For this portion of the lab, I elected to examine the percentage of
population in Illinois with graduate degrees. The data was gathered at
the county level using tidycensus from 2017-2021.
The first step, as with any R project, is to load the relevant packages.
# Loading Packages ----
library(tidycensus)
library(tidyverse)
library(scales)
library(plotly)
library(ggiraph)
Next, we gather the pertinent data using get_acs() from
the tidycensus package. We are examining at the variable
DP02_0066P, which is available at the county level, and depicts
percent graduate degrees in Illinois.
# Getting the 5 yr ACS data for counties with grad degrees in IL
IL_grad_degree <- get_acs(
geography = "county",
state = "IL",
variables = "DP02_0066P",
year = 2021
)
With the data gathered, the first plot is created using
ggplot. The data is reordered so the largest estimate of
graduate education will be listed first on the y-axis and the smallest
at the bottom. Additionally, error bars are created using the variable
moe.
# Creating plot of IL counties with grad degrees
IL_graded_error <- ggplot(IL_grad_degree, aes(x = estimate,
y = reorder(NAME, estimate))) +
geom_errorbar(aes(xmin = estimate - moe, xmax = estimate + moe), # Creating Error Bars
width = 0.5, linewidth = 0.5, color = "red") +
geom_point(color = "purple", size = 2) +
scale_x_continuous(labels = percent_format(scale = 1)) +
scale_y_discrete(labels = function(x) str_remove(x, " County, Illinois")) + # Removing "county"
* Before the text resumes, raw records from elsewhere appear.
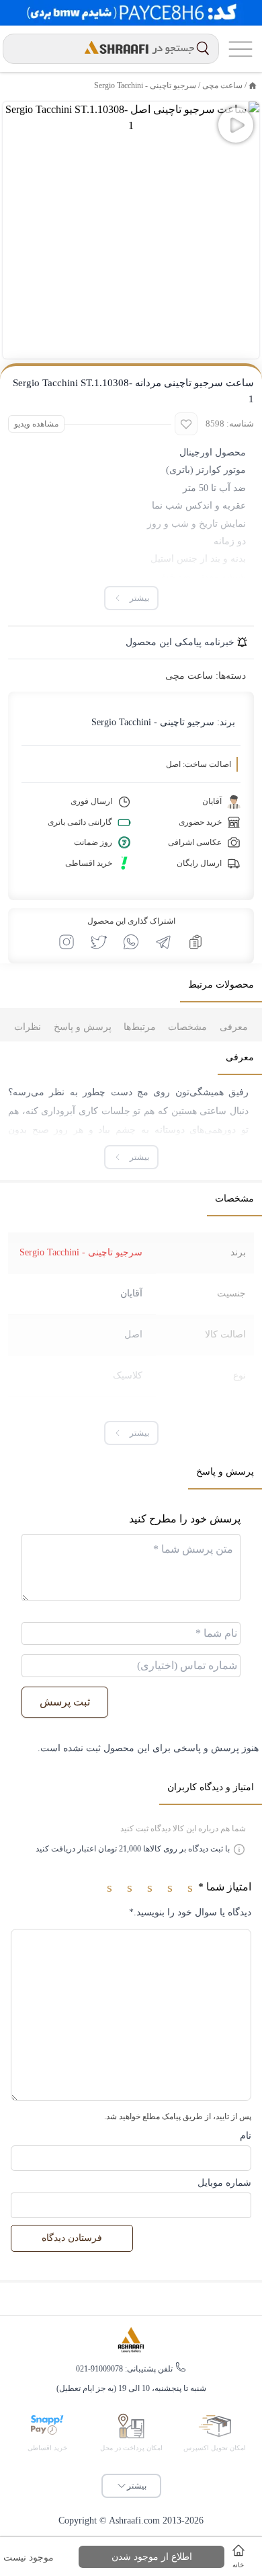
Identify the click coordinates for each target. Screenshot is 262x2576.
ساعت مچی (222, 85)
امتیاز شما (224, 1886)
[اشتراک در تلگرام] (163, 942)
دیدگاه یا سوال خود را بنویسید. (190, 1912)
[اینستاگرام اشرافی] (66, 942)
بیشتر (136, 2486)
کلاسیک (127, 1375)
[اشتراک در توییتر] (99, 942)
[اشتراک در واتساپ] (131, 942)
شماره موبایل (224, 2183)
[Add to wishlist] (186, 423)
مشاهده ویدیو (36, 424)
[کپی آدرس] (195, 942)
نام (245, 2136)
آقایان (131, 1293)
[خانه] (253, 85)
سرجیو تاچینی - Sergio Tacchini (145, 85)
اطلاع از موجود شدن (152, 2557)
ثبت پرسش (65, 1701)
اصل (133, 1334)
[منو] (240, 48)
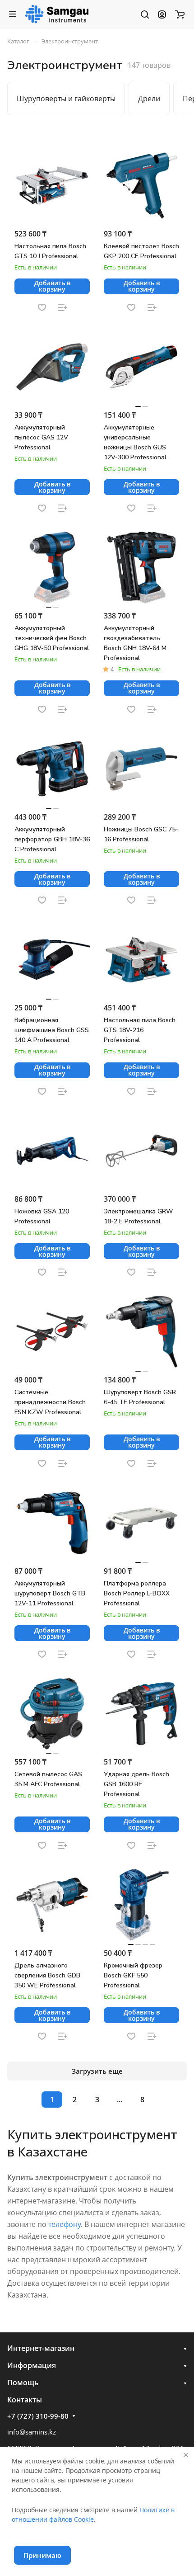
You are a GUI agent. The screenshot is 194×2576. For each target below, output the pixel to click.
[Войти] (162, 14)
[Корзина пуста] (180, 14)
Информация (31, 2365)
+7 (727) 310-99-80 (38, 2416)
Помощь (23, 2382)
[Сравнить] (62, 307)
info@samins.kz (31, 2431)
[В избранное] (41, 307)
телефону (64, 2224)
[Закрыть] (186, 2455)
labs(title = "Percent of Population w/ Graduate Degree, 2017-2021 ACS",
subtitle = "Counties in Illinois",
caption = "Data acquired with R and tidycensus. Error bars represent margin of error around estimates.",
x = "ACS estimate",
y = "County") +
theme_bw(base_size = 10) +
theme(axis.text.y = element_text(size = 8, face = "bold")) # Changing Y axis text size
IL_graded_error
Figure 1. Percentage of the population by county with graduate education.
Next, we create two interactive plots. The first will use
plotly. The process is fairly straightforward, where the
original plot, which is stored in variable IL_graded_error is
passed into the ggplotly function. The tooltip is set to
show botht the x- and y-axis variables, although they are not cleaned
up.
# Creating interactive plots
ggplotly(IL_graded_error, tooltip = c("x", "y"))
Figure 2. Percentage of the population by county with graduate education. This plot is interactive and shows the exact value for each point
The second interactive plot uses ggiraph. Again, we pass
the original plot variable, IL_graded_error, through the
girafe function, setting the highlight color for each point
to red.
girafe(ggobj = IL_graded_error) %>%
girafe_options(opts_hover(css = "fill:red;"))
Figure 3. Percentage of the population by county with graduate education. This plot is interactive and shows the exact value for each point.
Examiningg all three figures, which are built on the same data, show that Champaign county in central Illinois has the highest percentage of population with graduate degrees by a significant margin (~4.5% higher than Dupage County). Considering Champaign County is home to the University of Illinois, it is no surprise their is a high population of graduate education. Dupage, Lake, and Cook counties, ranked 2, 3, and 5 respectively, encompass Chicago and surrounding suburbs, which also house universities, such as Northwestern. Jackson Count, number 4 on the list, is home to Southern Illinois University. Of not, the error bars for Cook County are extremely tight, which is due to the high population in the county.
The county with the least graduate education, at less than 2.5%, is Brown County, located in the western portion of central Illinois.